Small Ohio towns play a hefty role

ByABC News
September 17, 2008, 5:53 PM

COSHOCTON, Ohio -- Small towns like this bucolic river community may play an outsized role in determining whether John McCain or Barack Obama becomes president. They are the swing counties in what may be the most important swing state in this election.

Four years ago, John Kerry's presidential campaign organization blitzed through Ohio's 16 heavily Democratic counties to generate massive voter turnout. On Election Day, Kerry won more votes in Ohio than any previous Democratic presidential nominee.

But his hefty edge in the state's urban areas couldn't quite offset huge margins President Bush ran up in towns like this one. Bush won Ohio in 2004 with 51% of the vote a margin of about 118,600 votes of 5.6 million cast. His victory, which claimed Ohio's 20 electoral votes and clinched the election, was driven by huge margins in small towns and rural areas where he captured 60% or more of votes.

This year, McCain needs to run up the score in these small communities to offset Obama's advantage in Ohio's cities.

Ohio has dozens of rural counties containing small towns that once thrived on factories that made Huffy bikes, Etch A Sketches, cars and other products.
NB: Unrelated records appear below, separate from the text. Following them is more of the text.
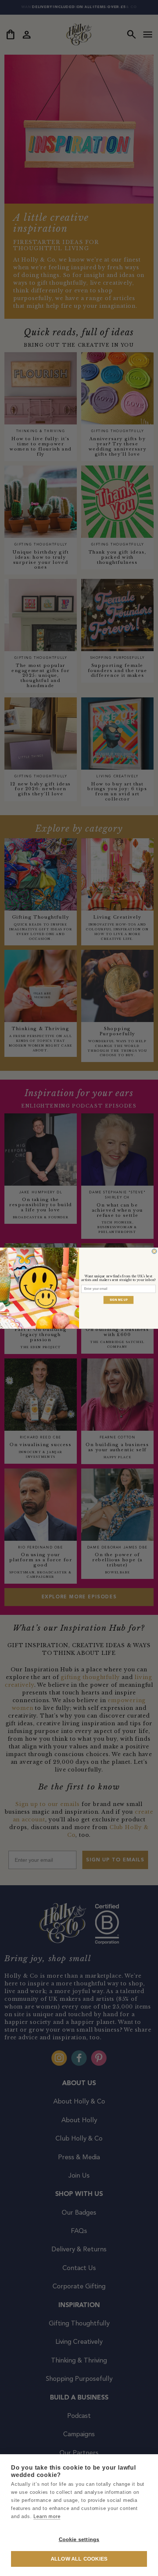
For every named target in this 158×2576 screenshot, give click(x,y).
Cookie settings (79, 2539)
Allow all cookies (79, 2559)
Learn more (46, 2516)
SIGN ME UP (118, 1299)
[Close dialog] (154, 1251)
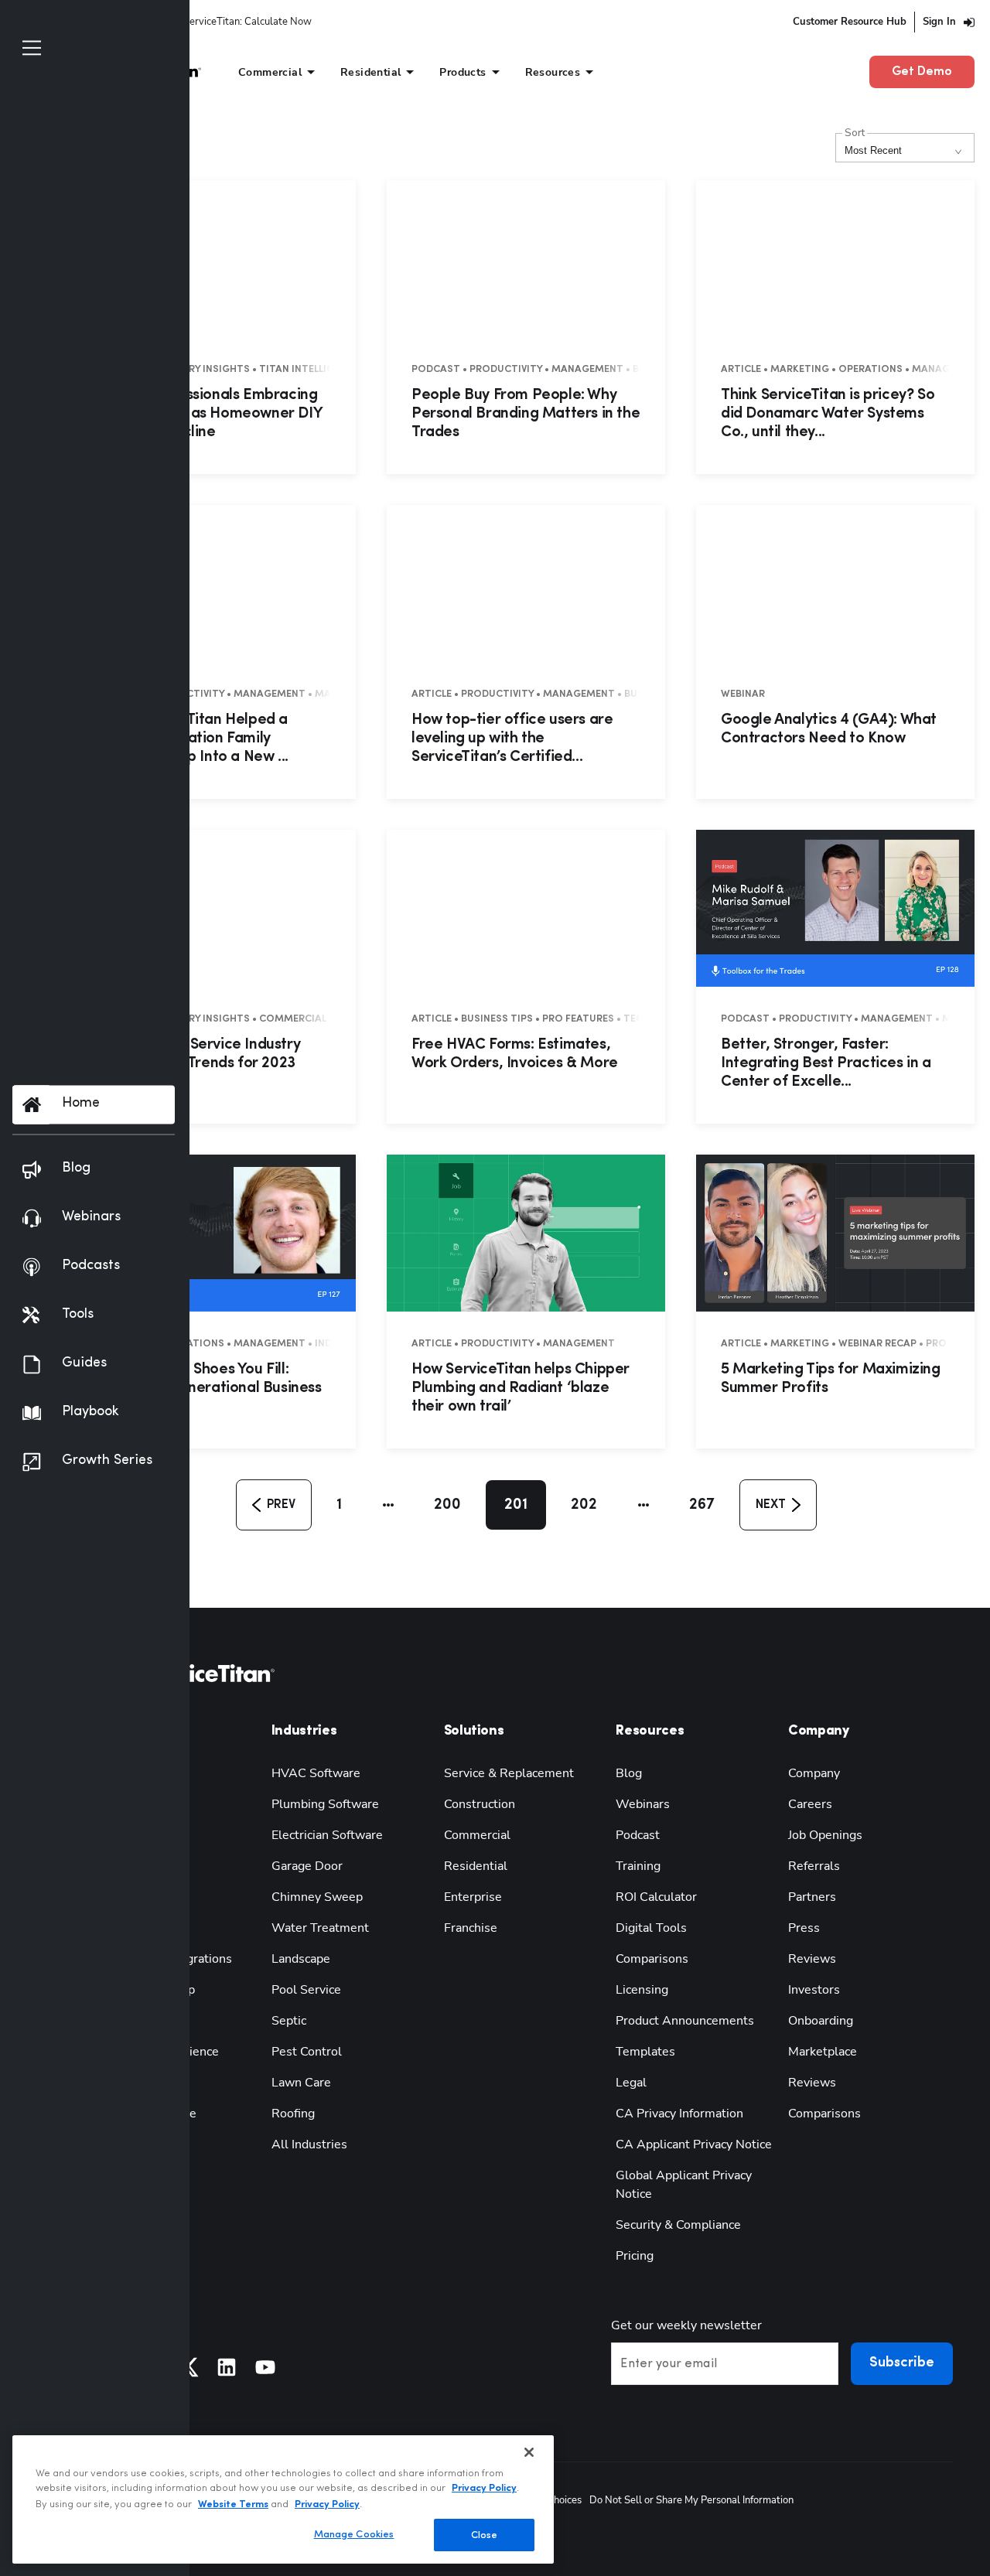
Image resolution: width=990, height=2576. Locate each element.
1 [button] (339, 1505)
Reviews (812, 1958)
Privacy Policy (484, 2488)
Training (638, 1866)
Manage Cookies (354, 2534)
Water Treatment (320, 1927)
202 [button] (584, 1505)
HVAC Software (315, 1773)
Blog (629, 1773)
These are traditional Republican strongholds where Bush won big in 2004 and Hillary Rodham Clinton scored well in the Democratic primary earlier this year.

These counties have some of the most difficult economic conditions in the nation. They are overwhelmingly white, blue-collar and conservative.

Voters crossed over in 2006

In 2006, these voters took their anger out on Ohio Republicans at every level the U.S. Senate, the governor, state legislators, mayors and city councils. A USA TODAY analysis found that high-unemployment counties in Ohio were far more likely to swing from Republican in 2004 to Democrat in 2006. The swing was 5 percentage points greater in counties that had unemployment 1 percentage point or more above the state average.